_Your objective_. The lines of the records that include "label" should all be copied.

Collected data entries

________________

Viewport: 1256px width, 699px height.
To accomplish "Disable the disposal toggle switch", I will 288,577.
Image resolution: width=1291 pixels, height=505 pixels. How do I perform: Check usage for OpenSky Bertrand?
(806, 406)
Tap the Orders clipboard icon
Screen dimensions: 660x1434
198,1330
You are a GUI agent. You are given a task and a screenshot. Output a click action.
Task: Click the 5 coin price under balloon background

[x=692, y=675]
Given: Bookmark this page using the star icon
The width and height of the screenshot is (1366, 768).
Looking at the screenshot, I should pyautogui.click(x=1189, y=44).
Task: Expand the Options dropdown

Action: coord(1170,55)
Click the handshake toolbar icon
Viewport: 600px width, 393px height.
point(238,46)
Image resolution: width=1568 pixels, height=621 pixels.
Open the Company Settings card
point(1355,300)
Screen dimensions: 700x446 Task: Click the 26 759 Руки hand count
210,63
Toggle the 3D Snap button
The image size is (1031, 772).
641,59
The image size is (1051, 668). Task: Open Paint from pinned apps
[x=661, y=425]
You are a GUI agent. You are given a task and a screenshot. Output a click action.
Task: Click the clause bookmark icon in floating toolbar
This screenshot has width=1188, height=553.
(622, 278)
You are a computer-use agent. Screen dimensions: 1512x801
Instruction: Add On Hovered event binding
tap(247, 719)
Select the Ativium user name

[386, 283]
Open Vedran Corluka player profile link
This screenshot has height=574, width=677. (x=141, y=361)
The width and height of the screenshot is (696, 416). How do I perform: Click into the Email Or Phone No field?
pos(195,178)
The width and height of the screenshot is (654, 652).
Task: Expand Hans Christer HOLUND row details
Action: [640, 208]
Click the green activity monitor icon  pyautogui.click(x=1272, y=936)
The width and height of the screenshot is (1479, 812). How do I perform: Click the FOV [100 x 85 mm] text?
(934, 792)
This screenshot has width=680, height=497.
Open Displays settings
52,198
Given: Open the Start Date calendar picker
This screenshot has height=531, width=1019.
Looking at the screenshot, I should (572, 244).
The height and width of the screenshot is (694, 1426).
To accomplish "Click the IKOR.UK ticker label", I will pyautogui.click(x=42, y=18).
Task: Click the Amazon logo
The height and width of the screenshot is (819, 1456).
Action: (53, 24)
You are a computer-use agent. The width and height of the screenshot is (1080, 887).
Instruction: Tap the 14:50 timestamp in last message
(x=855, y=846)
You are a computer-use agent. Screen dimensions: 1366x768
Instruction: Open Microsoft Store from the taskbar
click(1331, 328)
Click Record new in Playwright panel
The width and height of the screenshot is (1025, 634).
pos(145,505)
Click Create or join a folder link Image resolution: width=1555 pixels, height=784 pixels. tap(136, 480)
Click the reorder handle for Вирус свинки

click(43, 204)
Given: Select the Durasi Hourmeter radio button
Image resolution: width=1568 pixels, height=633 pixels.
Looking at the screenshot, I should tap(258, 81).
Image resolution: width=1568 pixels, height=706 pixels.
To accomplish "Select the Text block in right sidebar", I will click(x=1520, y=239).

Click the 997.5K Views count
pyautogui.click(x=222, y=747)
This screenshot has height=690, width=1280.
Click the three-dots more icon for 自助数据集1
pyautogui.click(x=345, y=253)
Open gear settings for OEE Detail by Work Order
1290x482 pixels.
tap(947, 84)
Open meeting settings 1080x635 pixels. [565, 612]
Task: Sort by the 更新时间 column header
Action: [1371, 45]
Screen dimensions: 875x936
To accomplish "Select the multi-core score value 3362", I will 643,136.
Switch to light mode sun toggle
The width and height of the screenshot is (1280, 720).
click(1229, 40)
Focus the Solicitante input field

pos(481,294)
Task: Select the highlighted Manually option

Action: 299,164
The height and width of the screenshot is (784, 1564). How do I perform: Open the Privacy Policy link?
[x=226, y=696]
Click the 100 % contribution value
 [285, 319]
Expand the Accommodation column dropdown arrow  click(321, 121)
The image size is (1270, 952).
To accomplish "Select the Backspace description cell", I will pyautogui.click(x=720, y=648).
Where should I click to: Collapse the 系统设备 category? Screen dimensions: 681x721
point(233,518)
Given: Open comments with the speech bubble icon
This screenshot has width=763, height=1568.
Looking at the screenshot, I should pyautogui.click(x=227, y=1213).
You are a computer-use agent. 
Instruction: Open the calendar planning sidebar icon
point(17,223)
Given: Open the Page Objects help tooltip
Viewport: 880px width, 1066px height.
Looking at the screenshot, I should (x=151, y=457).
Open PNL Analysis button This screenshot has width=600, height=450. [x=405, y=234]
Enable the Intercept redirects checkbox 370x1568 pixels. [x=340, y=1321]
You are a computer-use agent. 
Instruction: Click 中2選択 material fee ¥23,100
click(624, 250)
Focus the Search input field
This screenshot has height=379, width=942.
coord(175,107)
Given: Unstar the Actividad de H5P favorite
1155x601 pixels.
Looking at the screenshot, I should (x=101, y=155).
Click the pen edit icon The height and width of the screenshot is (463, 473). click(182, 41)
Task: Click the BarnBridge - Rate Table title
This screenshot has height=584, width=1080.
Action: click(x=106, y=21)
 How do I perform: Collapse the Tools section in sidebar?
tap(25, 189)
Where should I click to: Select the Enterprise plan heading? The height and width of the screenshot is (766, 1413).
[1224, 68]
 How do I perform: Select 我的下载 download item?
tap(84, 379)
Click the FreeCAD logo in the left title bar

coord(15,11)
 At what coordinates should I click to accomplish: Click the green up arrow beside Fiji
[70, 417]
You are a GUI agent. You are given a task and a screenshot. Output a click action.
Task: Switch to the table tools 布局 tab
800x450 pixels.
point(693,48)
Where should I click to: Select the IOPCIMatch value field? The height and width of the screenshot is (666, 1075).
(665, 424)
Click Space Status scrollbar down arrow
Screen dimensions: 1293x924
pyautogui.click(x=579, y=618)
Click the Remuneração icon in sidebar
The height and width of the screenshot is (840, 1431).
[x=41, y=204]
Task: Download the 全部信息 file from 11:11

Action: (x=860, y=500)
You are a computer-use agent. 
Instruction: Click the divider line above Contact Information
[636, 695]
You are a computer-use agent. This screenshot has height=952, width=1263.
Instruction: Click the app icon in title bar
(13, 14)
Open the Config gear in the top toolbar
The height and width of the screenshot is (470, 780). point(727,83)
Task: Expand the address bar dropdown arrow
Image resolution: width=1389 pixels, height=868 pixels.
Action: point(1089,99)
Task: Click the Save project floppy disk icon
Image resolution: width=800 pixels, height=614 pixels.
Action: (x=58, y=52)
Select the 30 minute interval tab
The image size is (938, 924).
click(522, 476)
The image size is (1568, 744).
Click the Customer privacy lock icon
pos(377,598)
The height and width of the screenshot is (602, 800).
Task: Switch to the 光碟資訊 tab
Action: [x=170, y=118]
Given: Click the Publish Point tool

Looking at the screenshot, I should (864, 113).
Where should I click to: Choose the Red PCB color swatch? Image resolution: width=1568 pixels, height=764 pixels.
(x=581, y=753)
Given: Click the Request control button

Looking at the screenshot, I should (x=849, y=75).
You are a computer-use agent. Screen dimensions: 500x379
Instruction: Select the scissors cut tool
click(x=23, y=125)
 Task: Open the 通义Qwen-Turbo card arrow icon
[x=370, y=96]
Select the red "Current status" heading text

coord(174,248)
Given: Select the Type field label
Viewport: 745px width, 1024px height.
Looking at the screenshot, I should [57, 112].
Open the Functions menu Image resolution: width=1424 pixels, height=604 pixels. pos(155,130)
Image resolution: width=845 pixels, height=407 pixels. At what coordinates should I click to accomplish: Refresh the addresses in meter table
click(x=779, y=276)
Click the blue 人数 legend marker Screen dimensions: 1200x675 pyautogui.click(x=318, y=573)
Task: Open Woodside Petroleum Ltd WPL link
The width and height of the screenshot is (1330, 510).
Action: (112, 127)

________________

_Response below_.
To accomplish "Click the IKOR.UK ticker label", I will pyautogui.click(x=42, y=18).
Given: Select the Type field label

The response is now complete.